Required action = Each line with the word "agent" must appear in the answer, copied from the records.

Exercise data =
□ □ □ □

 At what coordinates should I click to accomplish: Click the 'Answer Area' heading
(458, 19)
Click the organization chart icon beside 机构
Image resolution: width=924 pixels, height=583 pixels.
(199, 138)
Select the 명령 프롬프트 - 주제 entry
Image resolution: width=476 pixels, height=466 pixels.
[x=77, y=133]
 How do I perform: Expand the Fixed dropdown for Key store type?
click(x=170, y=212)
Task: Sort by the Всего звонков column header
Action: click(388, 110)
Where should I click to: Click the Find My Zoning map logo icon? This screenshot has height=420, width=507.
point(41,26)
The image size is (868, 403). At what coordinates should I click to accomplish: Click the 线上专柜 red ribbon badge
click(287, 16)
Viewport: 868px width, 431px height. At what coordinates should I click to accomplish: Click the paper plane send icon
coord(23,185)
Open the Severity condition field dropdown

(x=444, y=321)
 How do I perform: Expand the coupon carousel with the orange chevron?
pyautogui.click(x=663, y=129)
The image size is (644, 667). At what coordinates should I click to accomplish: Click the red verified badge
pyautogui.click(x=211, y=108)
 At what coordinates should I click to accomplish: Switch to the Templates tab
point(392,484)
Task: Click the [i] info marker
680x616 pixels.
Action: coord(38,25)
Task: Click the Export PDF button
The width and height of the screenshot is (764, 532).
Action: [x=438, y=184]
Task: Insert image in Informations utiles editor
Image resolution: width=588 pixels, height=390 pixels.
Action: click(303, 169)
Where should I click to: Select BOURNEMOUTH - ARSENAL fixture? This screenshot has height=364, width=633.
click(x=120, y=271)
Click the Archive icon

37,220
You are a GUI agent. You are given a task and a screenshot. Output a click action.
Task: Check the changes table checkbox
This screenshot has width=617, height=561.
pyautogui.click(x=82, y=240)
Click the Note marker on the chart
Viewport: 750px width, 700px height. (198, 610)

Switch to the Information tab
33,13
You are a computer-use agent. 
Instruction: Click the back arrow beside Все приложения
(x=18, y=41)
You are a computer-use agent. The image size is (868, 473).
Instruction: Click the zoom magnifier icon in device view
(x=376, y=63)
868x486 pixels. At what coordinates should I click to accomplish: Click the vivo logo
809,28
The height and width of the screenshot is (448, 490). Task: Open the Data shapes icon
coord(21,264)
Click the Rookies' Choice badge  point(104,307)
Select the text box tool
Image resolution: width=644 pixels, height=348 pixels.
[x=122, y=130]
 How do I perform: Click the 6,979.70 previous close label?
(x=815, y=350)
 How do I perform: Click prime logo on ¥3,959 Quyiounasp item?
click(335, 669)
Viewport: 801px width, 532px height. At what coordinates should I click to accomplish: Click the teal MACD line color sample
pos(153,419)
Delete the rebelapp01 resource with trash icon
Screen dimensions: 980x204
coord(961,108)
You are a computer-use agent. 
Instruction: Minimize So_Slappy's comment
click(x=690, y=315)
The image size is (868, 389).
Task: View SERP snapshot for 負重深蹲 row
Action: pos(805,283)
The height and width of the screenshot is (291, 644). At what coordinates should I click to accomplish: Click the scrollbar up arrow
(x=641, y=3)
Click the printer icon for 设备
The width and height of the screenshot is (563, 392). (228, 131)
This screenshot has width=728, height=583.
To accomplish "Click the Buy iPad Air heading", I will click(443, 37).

□ □ □ □

Exercise result =
You are a GUI agent. You are given a task and a screenshot. Output a click action.
You are a computer-use agent. 
You are a computer-use agent. The image size is (868, 473).
You are a computer-use agent. 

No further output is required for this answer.